PASSAGE SHOWN »
With the UEFA Champions League and Europa Leagues firing up again this week for the knockout rounds, Miguel Delaney recaps the storylines worth watching.

Can PSG put wounded Chelsea away?

Meeting for the third successive season, they are two teams who know each other so well and are so close in quality despite their starkly different league positions. It is precisely those league positions, though, that mean both PSG and Chelsea must figure out the same issue, albeit from different perspectives.

The French champions are a remarkable 24 points clear at the top of the table this season, but that means they must now motivate and raise themselves for the much more intense challenge of individual knock-out matches against much better sides. Chelsea's league games are now almost similarly meaningless since they lie in 12th after a dismal start to the season under Jose Mourinho; they must now lift themselves to a level of performance they've rarely shown this season.

The English champions have the talent but have infrequently had the focus or circumstances to fully apply it. The big question is which of the two can pull themselves up to the required standard. It is arguably a more important factor in this game than how Guus Hiddink's defence stop Zlatan Ibrahimovic without the injured John Terry, or whether PSG will be able to cut out a resurgent Chelsea counter-attack. The French side are obviously on better form but the oddity is there is more precedent for Chelsea making progress.

Chelsea and PSG are familiar when it comes to the Champions League, but can the French side maintain their form?

While six sides (Real Madrid 1998 and 2000, Milan 2003 and 2007, Liverpool 2005 and Chelsea 2012 themselves) have overcome underwhelming domestic seasons to lift the Champions League, only two eventual winners have also won their domestic league by more than 10 points. The issue is that while one side can suddenly recharge themselves, the runaway league leaders tend to have flattened out. This first leg will be telling.

Can new managers on old stomping grounds cut a new path?

Despite the domestic problems that saw both sides eventually change managers, Real Madrid and Roma meet in the last-16 and it's only added to the excitement about their respective new men. That excitement, of course, is partly based on the brilliant Champions League pedigree of both.

(Word and element location data)
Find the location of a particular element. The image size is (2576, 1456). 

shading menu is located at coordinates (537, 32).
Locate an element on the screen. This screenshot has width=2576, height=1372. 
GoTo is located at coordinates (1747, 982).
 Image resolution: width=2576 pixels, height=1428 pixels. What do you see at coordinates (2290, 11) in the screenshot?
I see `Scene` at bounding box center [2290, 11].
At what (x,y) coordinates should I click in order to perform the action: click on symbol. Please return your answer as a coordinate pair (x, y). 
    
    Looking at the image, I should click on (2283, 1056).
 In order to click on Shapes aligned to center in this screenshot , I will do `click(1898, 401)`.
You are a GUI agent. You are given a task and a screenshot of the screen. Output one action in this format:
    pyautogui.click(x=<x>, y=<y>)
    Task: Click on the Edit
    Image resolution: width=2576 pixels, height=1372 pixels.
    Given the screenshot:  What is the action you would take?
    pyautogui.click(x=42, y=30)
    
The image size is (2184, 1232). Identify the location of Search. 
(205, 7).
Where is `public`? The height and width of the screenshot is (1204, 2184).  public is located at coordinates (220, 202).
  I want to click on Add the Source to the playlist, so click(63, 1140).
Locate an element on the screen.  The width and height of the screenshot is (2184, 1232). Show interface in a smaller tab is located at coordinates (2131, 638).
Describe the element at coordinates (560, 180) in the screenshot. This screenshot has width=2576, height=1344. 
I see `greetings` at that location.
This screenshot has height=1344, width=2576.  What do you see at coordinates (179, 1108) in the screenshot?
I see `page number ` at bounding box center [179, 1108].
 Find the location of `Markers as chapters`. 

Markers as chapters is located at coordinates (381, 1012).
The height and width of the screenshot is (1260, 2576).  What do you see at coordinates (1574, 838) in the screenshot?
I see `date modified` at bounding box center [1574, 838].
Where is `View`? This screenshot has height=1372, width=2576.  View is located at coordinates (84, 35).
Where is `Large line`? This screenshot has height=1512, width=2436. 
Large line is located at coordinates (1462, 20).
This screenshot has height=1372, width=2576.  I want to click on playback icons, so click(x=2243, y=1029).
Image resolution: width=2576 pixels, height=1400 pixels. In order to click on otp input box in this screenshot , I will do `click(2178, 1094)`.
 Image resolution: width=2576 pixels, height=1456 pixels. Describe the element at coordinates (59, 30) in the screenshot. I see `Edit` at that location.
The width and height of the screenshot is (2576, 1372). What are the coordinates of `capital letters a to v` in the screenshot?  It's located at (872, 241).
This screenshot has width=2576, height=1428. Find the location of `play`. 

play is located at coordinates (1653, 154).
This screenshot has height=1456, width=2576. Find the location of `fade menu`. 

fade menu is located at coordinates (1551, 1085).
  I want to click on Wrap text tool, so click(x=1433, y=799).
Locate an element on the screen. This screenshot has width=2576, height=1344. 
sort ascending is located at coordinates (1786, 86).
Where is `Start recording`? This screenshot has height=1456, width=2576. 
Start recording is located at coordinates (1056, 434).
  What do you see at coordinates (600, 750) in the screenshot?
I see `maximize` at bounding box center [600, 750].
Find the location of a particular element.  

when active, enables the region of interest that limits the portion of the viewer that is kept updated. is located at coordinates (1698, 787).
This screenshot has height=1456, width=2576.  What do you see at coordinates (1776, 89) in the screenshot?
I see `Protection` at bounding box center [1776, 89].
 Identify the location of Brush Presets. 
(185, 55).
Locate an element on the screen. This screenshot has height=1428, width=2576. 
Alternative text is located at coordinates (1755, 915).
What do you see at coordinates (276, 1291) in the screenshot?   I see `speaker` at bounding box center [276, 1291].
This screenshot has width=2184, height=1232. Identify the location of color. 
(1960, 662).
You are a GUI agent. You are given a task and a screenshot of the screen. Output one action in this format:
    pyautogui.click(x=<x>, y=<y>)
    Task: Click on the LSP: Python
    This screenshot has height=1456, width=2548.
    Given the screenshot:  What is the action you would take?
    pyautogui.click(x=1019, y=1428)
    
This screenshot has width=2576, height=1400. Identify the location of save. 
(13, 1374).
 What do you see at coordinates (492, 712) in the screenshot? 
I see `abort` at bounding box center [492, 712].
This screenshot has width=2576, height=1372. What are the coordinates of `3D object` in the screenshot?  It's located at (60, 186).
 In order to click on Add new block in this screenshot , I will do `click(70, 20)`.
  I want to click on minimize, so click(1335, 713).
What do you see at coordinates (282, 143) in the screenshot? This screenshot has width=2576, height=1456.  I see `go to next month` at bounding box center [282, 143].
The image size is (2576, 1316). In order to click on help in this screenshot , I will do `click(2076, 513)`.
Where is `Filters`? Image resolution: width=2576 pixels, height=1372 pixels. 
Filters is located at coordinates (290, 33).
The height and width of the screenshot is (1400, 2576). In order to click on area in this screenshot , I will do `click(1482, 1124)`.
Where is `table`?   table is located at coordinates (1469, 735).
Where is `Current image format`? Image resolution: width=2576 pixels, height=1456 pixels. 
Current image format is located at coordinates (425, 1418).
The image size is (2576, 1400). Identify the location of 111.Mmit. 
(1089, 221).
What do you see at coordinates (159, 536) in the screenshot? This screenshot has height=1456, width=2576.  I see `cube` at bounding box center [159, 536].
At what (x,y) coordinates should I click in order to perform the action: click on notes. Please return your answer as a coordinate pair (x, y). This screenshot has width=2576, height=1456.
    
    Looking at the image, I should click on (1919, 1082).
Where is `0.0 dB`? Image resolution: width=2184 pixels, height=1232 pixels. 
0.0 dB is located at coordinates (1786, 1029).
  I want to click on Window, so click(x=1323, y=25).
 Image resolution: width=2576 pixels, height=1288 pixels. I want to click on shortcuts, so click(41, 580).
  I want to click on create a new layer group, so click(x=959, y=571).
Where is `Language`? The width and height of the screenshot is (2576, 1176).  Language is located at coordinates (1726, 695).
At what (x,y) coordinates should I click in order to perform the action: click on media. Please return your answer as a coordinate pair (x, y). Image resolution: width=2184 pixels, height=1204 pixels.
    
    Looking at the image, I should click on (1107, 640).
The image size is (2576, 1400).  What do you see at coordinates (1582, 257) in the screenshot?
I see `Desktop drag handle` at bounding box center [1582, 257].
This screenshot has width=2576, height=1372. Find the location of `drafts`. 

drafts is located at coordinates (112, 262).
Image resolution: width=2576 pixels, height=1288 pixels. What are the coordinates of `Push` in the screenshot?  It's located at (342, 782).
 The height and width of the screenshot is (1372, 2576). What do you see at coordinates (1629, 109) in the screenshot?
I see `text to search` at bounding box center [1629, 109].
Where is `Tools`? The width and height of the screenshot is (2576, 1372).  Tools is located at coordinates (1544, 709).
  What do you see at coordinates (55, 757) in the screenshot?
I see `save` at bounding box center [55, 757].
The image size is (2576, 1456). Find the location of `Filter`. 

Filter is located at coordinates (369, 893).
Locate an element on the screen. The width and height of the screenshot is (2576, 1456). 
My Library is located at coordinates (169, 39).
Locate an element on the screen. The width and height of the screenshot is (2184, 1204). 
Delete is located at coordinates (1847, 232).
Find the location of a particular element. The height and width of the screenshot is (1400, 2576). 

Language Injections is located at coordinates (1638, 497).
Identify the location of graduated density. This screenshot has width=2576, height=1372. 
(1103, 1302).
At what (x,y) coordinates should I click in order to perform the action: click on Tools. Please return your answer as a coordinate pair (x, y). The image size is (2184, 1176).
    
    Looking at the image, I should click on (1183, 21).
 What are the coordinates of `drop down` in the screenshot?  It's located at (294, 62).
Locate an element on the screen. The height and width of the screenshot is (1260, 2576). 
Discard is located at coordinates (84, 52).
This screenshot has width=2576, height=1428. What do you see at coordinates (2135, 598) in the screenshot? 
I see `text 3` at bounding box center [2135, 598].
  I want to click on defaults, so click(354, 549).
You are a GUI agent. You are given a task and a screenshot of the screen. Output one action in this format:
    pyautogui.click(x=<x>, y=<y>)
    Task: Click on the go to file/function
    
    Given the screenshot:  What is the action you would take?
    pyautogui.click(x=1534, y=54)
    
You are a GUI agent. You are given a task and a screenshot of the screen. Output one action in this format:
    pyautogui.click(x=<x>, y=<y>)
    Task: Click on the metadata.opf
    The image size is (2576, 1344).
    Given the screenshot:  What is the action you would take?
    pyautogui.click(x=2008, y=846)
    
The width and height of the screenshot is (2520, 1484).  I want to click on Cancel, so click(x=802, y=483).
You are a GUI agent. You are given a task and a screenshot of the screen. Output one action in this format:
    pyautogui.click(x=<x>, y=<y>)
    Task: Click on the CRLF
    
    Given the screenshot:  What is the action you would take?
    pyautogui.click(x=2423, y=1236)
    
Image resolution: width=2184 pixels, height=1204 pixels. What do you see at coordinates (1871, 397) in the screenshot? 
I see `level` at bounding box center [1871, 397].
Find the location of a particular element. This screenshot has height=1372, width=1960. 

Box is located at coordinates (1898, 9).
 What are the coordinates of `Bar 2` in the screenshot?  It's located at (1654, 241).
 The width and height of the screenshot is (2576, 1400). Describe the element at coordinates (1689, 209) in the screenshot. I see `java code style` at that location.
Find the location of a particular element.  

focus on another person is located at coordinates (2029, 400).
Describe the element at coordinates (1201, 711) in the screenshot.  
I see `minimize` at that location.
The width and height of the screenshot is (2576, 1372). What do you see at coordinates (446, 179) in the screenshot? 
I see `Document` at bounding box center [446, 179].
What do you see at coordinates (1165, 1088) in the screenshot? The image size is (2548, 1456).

COMPLETE THE FOLLOWING »
a – List every person named in the Champions League preview.
b – Write out the part of the Champions League preview that begins at the words "Meeting for the" and ends after the words "from different perspectives.".

ANSWERS TO THE EXERCISE »
a – Miguel Delaney, Jose Mourinho, Guus Hiddink, Zlatan Ibrahimovic, John Terry

b –
Meeting for the third successive season, they are two teams who know each other so well and are so close in quality despite their starkly different league positions. It is precisely those league positions, though, that mean both PSG and Chelsea must figure out the same issue, albeit from different perspectives.